Pria buruk, bisu, tuli, buta, pincang kakinya, pengot mulutnya duduk di meja paling depan. Di kiri kanan berjajar manusia yang tak kalah rupa dengannya. Lampu di seputar ruangan redup menangkap wajah-wajah para hadirin yang beraneka rupa. Aula mahamegah hotel berbintang tujuh itu telah riuh sejak tiga jam yang lalu. Telah jengah mereka menunggu satu lagi rombongan yang belum hadir.
“Ehmm ehm, sodara-sodaraku sekalian. Harap tenang. Sebentar lagi Muktamar kita yang ke tujuh puluh tujuh ini akan dilaksanaken.” Sontak para hadirin bertambah riuh akibat ucapan pria bisu yang berbicara lewat lubang lain di tubuhnya itu. Ia kemudian duduk lalu berbisik-bisik dengan pria buruk yang kita saksikan diatas tadi.
“Sudahlah pimpinan sidang! Kita mulai saja, tak ada faedahnya menunggu mereka”
Hadirin kembali riuh menyetujui usulan pria yang duduk paling belakang itu. Ia tak lain perwakilan dari Dewan Tuna Wicara dengan bendera rombongan yang berlambang Bulan sabit dengan wajah manusia dicekungannya. Lirik lagu “kalau bulan bisa ngomong” telah bisa menginspirasi mereka rupanya.
“Yaa… jangan mentang-mentang sudah mapan jadi mau seenak perutnya saja! Bagaimana dewan ini mau maju kalau keadaannya begini!” satu lagi perwakilan dari Dewan Tuna Susila mencak-mencak, asap rokok menyembur-nyembur dari ocehannya. Keriuhan hadirin kini berganti suit-suitan nakal. Si perempuan masih belum reda marahnya, lalu duduk sambil mengomel-ngomel dengan rombongannya.
“Sabar sodara-sodara, mereka sebenarnya punya urusan yang lebih penting dari Muktamar ini!”
“Haaaa…” para hadirin ternganga. Mereka tak percaya pada pendengarannya.
“Ya!” pria perwakilan Dewan Tuna Wisma itu melanjutkan lagi dengan alibi-alibinya yang membuat para hadirin semakin tak percaya. Rasa kagum dan penasaran mulai tumbuh di benak mereka.
“Aku melihat sendiri, hebat-hebat orang itu sekarang!”

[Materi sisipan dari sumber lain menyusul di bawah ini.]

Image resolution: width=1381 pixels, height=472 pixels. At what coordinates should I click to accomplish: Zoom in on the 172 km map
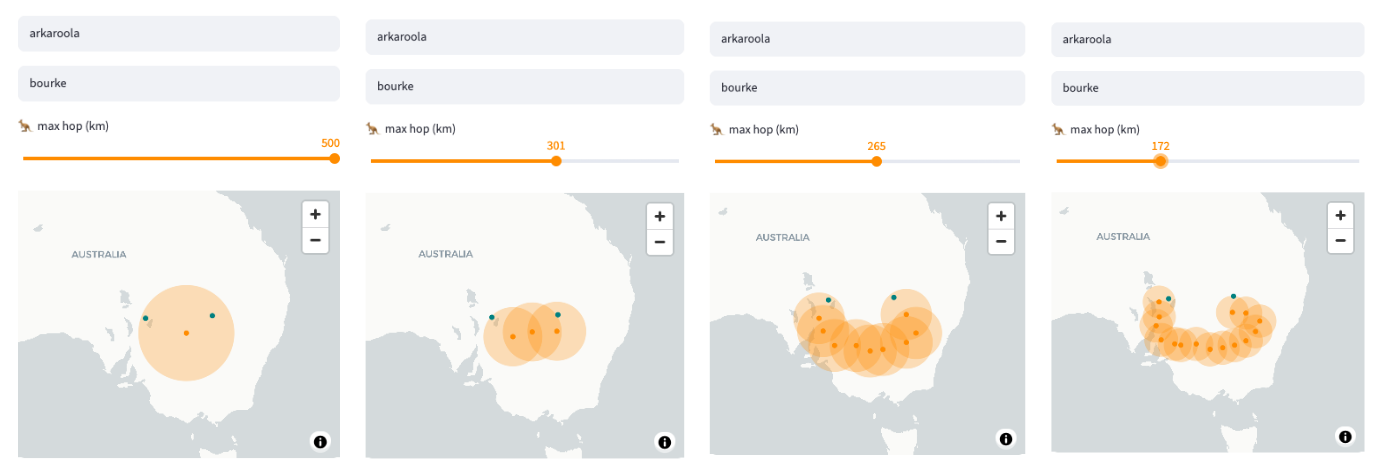[x=1340, y=214]
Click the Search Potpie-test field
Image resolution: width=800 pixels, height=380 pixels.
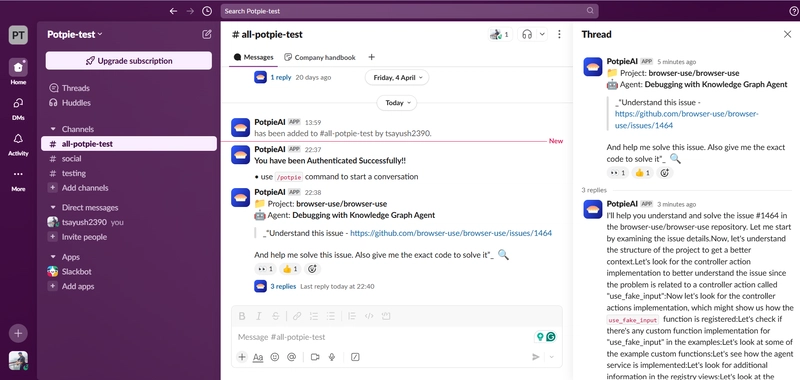click(x=410, y=11)
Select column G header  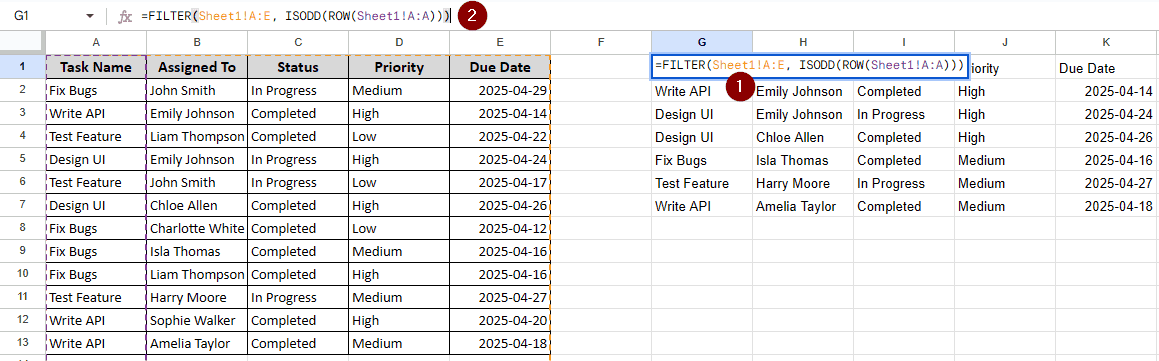click(701, 43)
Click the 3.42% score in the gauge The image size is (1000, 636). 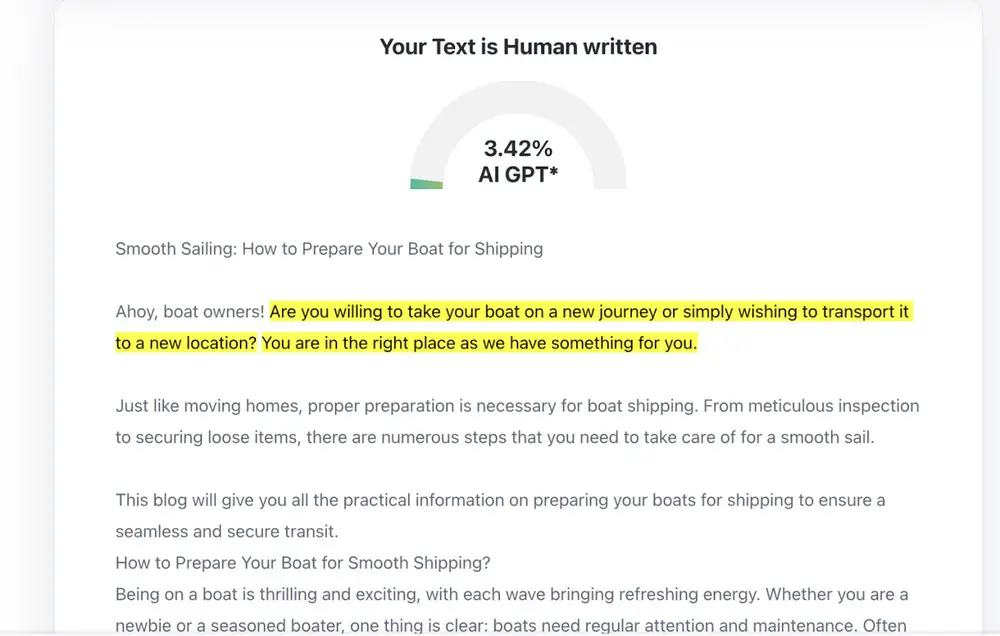[518, 149]
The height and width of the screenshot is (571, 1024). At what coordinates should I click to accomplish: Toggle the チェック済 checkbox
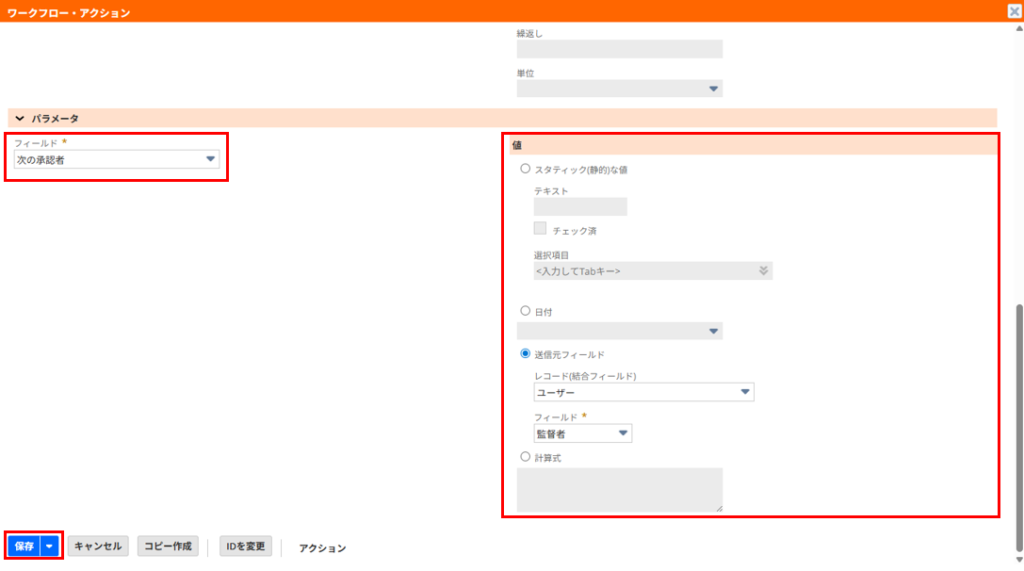click(540, 229)
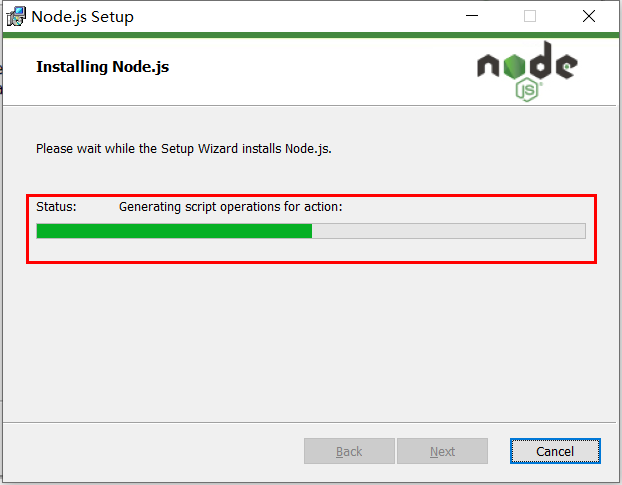The height and width of the screenshot is (485, 622).
Task: Click the greyed-out Back button
Action: 349,451
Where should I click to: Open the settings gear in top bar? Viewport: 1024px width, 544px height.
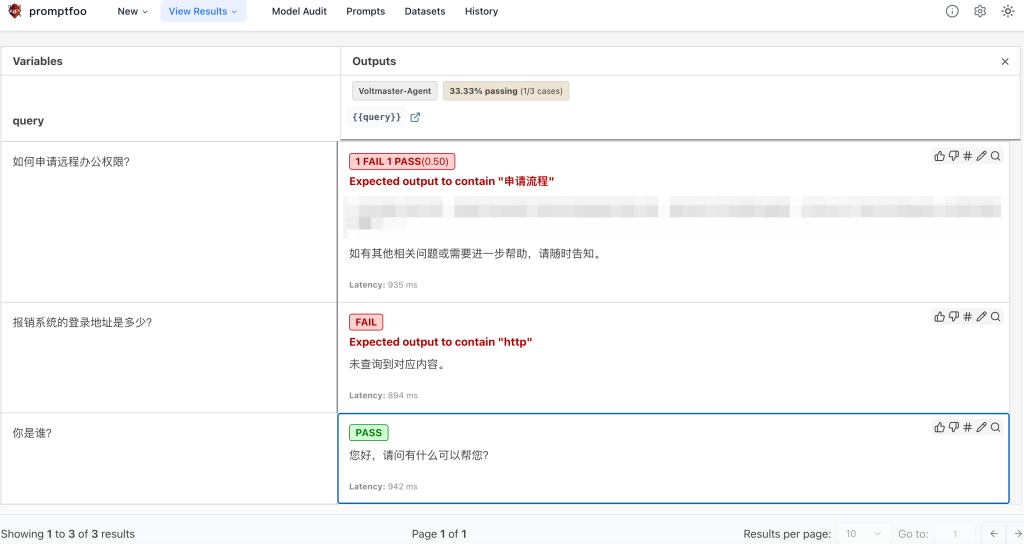[980, 12]
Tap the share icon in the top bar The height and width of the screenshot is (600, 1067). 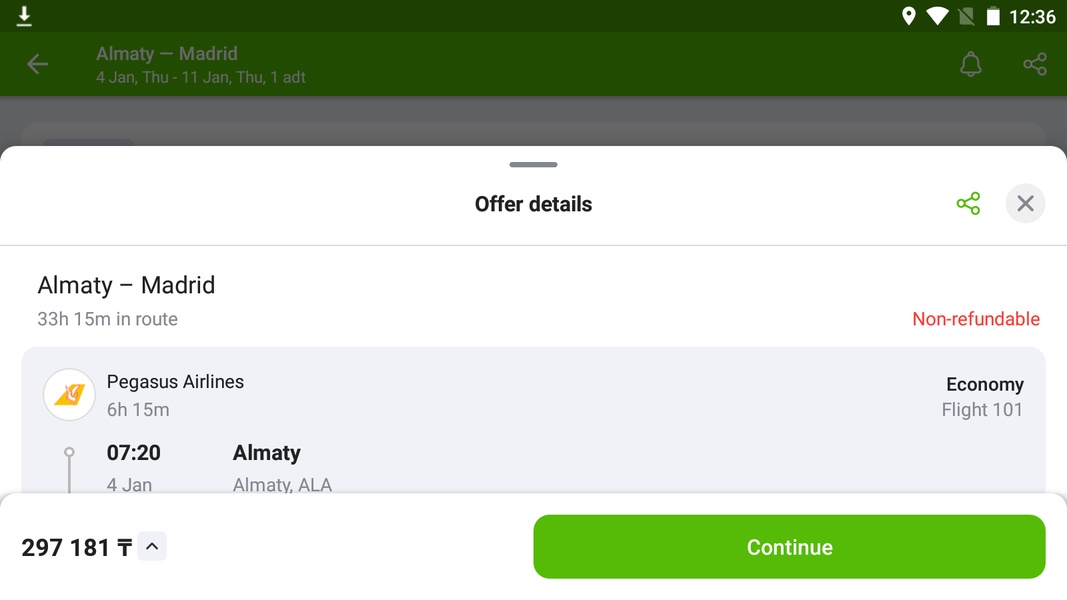point(1034,64)
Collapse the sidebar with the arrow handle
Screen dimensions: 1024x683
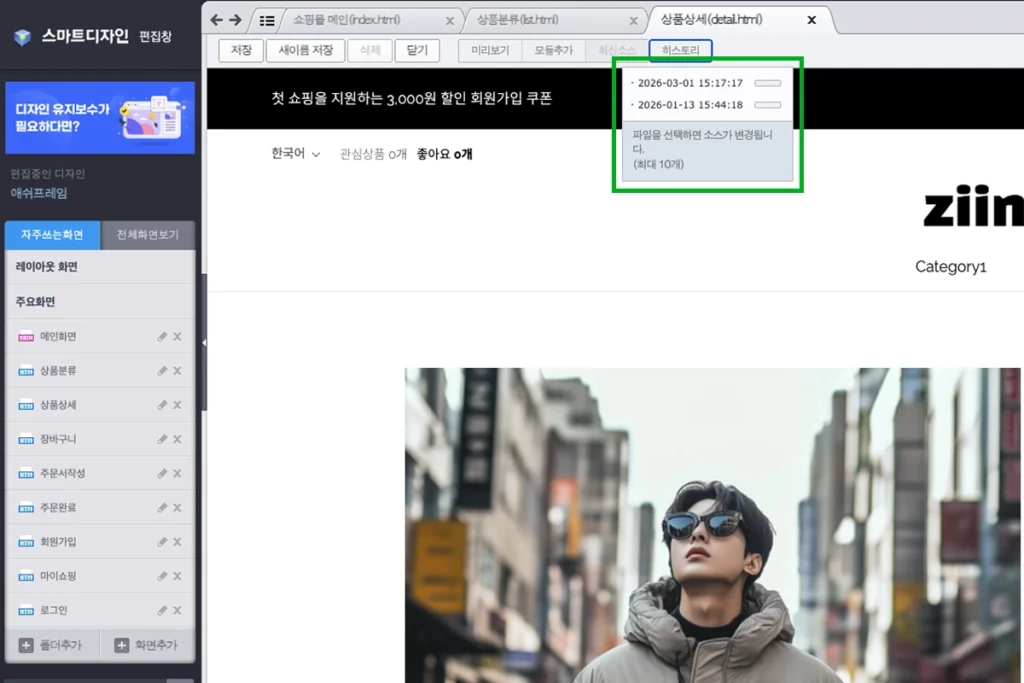(x=204, y=342)
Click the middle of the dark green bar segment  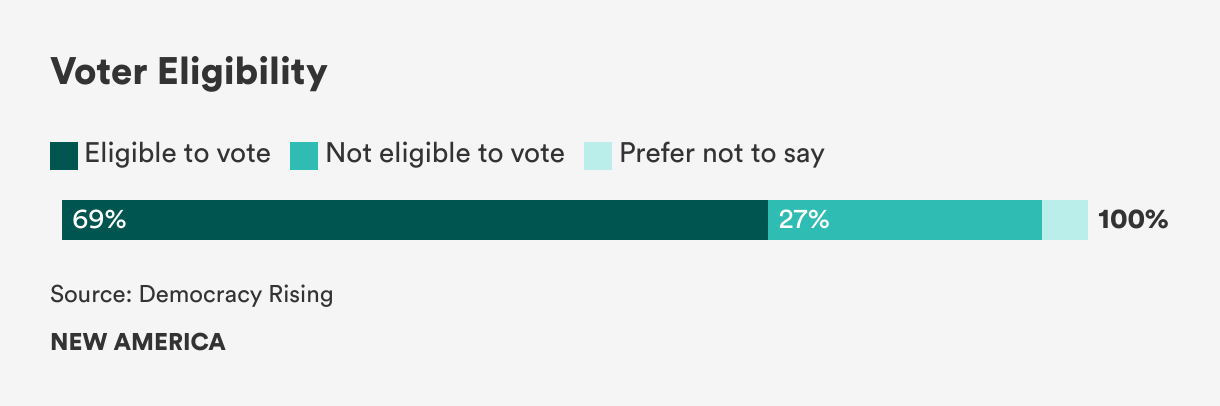tap(415, 220)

“Bajunya safari, mobil dan rumahnya berbilangan milyar pula. Malah kudengar sebentar lagi mereka akan membangun gedung yang bisa mencapai surga seharga 1 Trilyun lebih. Hah, kalian pikirkan itu sekarang!
Hadirin semakin tak sadar akan ukuran mulutnya yang ternganga.
“Betulkah yang kau ucapkan itu?” pria buruk pimpinan muktamar telah angkat suara.
“Benar ketua. Belum lagi kalau ketua lihat dahsyatnya lidah mereka bersilat menghadapi orang-orang yang mau mengurungkan niat mereka. Dahsyat sekali ketua! Dahsyat! Tak terpatahkan nafsunya itu”
“Ah benar-benar hebat. Tapi…”
“Ya Ketua?”
“Apakah mereka tetap tuli?”
“Oh, tentu. Tentu ketua. Tambah tuli malahan.”